1729 Philadelphia printer Benjamin Franklin writes book on need for paper money. It works. He gets contract to print it. 1760 Wampum factory in New Jersey uses steel drill to make holes to string shells together. Increased output brings inflation.

1764 Colonies forbidden to issue paper money; wampum OK.

1775-1783 American Revolution. Paper money that financed it isn’t worth a continental. First financial markets in United States develop to trade in government debt. Continental Congress passes nation’s first pension law, granting disabled

veterans half pay for life. The catch: states must pay because Congress doesn’t have authority or money to make payments. 1776 Adam Smith writes “The Wealth of Nations.” Says paper money is best.

1784 Bank of New York, oldest still in operation in United States, opens.

1787 Shays Rebellion. More than 1,000 war-weary farmers march on Massachusetts arsenal, demanding debt relief.

1789 Fiscal crisis in France prompts government to call national legislature for first time in decades to discuss taxation. Instead, revolution heads agenda.

1791 Presbyterian Church gives pensions to clerical widows and orphans. Elsewhere, First Bank of the United States founded — a triumph for Alexander Hamilton’s economic program, which emphasizes strong central state and centralized control over finance. And he’s a hero to Republicans?

1792 Congress adopts dollar, divided into 100 cents. A penny for your thoughts.

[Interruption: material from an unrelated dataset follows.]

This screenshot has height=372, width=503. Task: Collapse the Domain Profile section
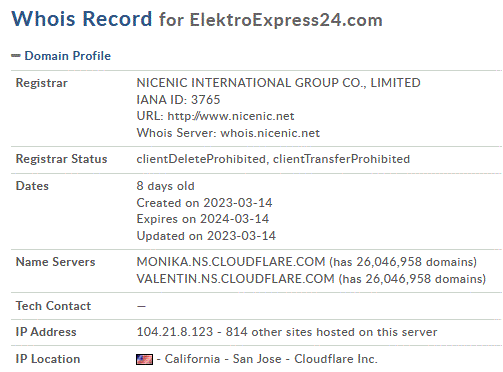[x=68, y=56]
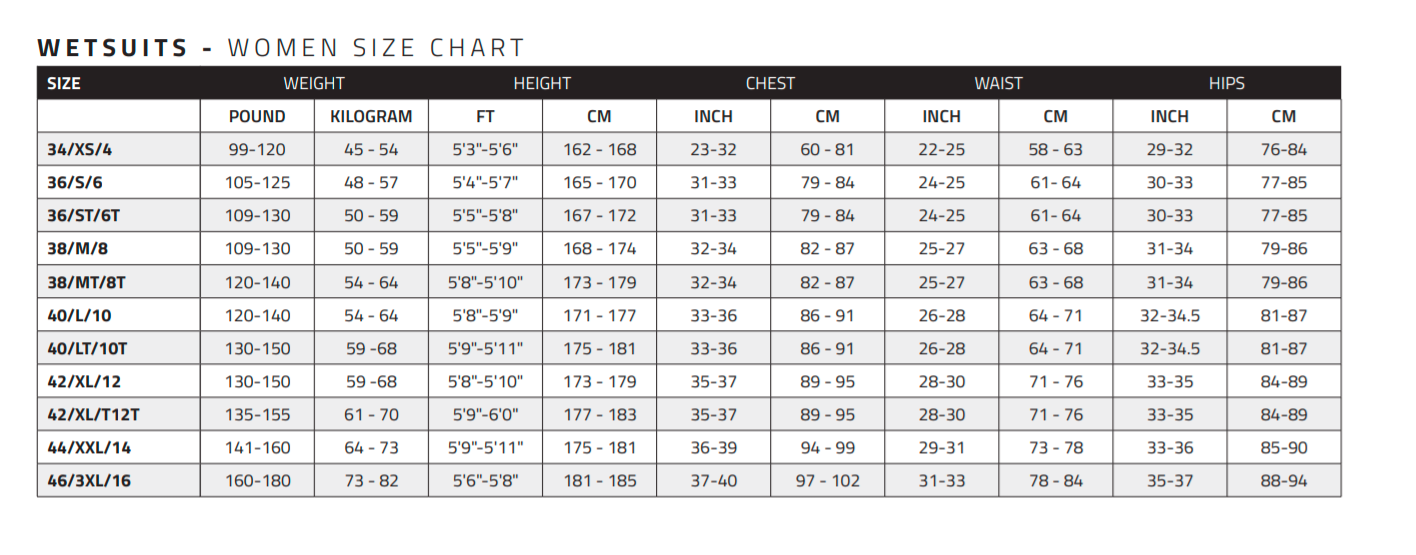
Task: Click the HEIGHT header cell
Action: pos(542,84)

1792 Twenty-four brokers in New York meet under buttonwood tree to sign pact creating what grows into New York Stock Exchange. Panic strikes as speculator William Duer o’er reaches and is clapped into debtors’ prison. Secretary of the Tre asury Hamilton straightens things out by — ominous date — April 16.

1797-1821 Britain leaves gold standard temporarily, sparking debate over role of central bank and nature of money.

1798 Nathan Mayer Rothschild moves to England from family’s Frankfurt headquarters, becomes principal financier for anti-French governments.

1803 Napoleon, short of cash, sells Louisiana to the United States for $15 million. British banks lend the money and, despite war and blockade, get it through to Paris.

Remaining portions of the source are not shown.